Chromek: Right, and even the political level may have an impact here. In the past year, the authorities have been being investigated, too. From the European parliament to the national parliaments, the authorities themselves were being investigated to see if they acted correctly, so they are kind of attentive to not doing something wrong. At the same time, they have to handle the new laws which introduce new testing procedures and several new requirements as set out above and which get into very great detail. This pressure is then transferred to the automotive industry, which has to deal with it.

So the secondary impact of the emissions cases in 2015 involves a political aspect?

Rotondi: Yes, absolutely. And even though the Trump administration has taken a more flexible approach on climate change and GHG regulations than prior administrations, at least on the mobile sources side, there are still a number of manufacturers being investigated and certainly being scrutinized both by the U.S. Environmental Protection Agency (EPA) and also by the state of California. So we have this dichotomy, where the current administration has a less rigid approach for some emissions but not all, and then, on the other extreme, there’s the California approach, which is almost overcompensating.

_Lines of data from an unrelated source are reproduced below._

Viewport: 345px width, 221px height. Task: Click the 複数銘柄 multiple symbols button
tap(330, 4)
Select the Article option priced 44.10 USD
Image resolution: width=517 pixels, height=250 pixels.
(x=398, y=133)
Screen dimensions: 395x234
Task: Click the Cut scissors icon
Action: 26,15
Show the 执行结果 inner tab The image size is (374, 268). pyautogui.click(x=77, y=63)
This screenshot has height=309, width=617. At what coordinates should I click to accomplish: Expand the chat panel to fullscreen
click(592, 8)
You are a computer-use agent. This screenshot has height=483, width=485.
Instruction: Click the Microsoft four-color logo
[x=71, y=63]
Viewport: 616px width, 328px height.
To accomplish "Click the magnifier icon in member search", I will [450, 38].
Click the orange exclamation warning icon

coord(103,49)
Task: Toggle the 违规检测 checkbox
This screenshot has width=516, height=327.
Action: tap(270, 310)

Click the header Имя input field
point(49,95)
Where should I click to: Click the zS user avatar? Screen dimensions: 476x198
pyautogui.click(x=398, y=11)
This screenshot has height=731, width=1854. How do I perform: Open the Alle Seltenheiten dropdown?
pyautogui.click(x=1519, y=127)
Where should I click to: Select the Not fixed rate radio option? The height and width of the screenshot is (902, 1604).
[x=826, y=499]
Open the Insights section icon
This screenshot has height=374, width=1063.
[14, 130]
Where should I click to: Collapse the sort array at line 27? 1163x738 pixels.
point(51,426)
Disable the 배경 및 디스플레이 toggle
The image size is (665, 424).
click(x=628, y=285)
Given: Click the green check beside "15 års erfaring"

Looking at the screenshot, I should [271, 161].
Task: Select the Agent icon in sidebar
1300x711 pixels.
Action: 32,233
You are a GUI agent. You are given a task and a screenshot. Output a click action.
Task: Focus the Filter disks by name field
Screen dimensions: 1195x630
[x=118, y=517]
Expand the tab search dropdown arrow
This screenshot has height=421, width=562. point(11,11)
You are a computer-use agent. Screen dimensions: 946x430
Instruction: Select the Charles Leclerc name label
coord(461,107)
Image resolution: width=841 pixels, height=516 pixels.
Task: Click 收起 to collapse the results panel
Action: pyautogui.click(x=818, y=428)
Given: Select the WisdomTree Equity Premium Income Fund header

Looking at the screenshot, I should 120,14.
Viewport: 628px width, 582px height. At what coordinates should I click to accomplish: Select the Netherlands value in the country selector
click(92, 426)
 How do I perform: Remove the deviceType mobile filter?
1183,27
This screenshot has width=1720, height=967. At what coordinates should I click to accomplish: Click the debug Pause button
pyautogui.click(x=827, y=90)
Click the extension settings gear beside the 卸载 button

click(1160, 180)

So investigations in the United States are continuing and are almost a certainty if you’re trying to sell a diesel vehicle in the United States. That’s not just focused on GHG, but also NOx, as Sabine mentioned, and fine particulate matter (PM2.5), which is really more relevant for older diesel cars.

And I completely agree with Sabine: federally, in the United States, we don’t have the same political focus right now, but state-wise, certainly with California, we have that political element as well. The EPA and California authorities are still proceeding and essentially demanding a lot more from manufacturers, who are then, in turn, demanding a lot more from their suppliers. So there’s a sort of walking-on-eggshells feeling now for our clients.

What kind of environmental impact will connected cars and autonomously driven vehicles have globally?

Rotondi: At the moment, connected and autonomous vehicles is an emerging space primarily affecting safety regulations and requirements. I’m not saying it won’t affect environmental — it likely will, particularly with regard to fuel economy and CO2 regulations. As vehicles get more autonomous and more connected, the thought is, driving gets more efficient and you see less congestion, and fewer emissions in an average drive. So, less traffic, in theory, means better miles per gallon.

Chromek: Yes, I agree. But as you said, Joanne, connected and autonomously driven cars are both an opportunity and a challenge for the car industry from an environmental perspective. When the carmaker decides how the vehicle behaves, it’s an opportunity, but also the expectation that vehicles are more fuel efficient and CO2 efficient.

What are some of the safety benefits associated with connected cars and autonomous vehicles (AVs)?

Rotondi: Both our manufacturer and supplier clients are definitely coming to us with questions regarding U.S. safety regulations that are primarily before the National Highway Traffic Safety Administration (NHTSA). Federally, NHTSA and the Department of Transportation (DOT) are leading on the autonomous vehicle front with regard to the safety aspect, and there’s a lot of speculation on where that’s going. They’ve initiated an autonomous driving rulemaking process.

How might the upcoming midterm review in the United States affect emissions standards?

Rotondi: The midterm review (aka Mid-term Evaluation) is a process that requires the EPA and NHTSA to assess the fuel economy and GHG emissions standards for light duty vehicles for model years 2022 through 2025. Those standards are being reviewed right now. And that’s a long process. It’s statutorily required that the agencies have to review them by April 2018.The EPA just recently announced that it would withdraw the Obama-era determination for MY 2022-2025 GHG standards because it was based on outdated information. EPA and NHTSA will now work to produce a new rulemaking on the standards. So I think that, if anywhere, that’s where we’re going to see this interplay between environmental, emissions, and connectivity.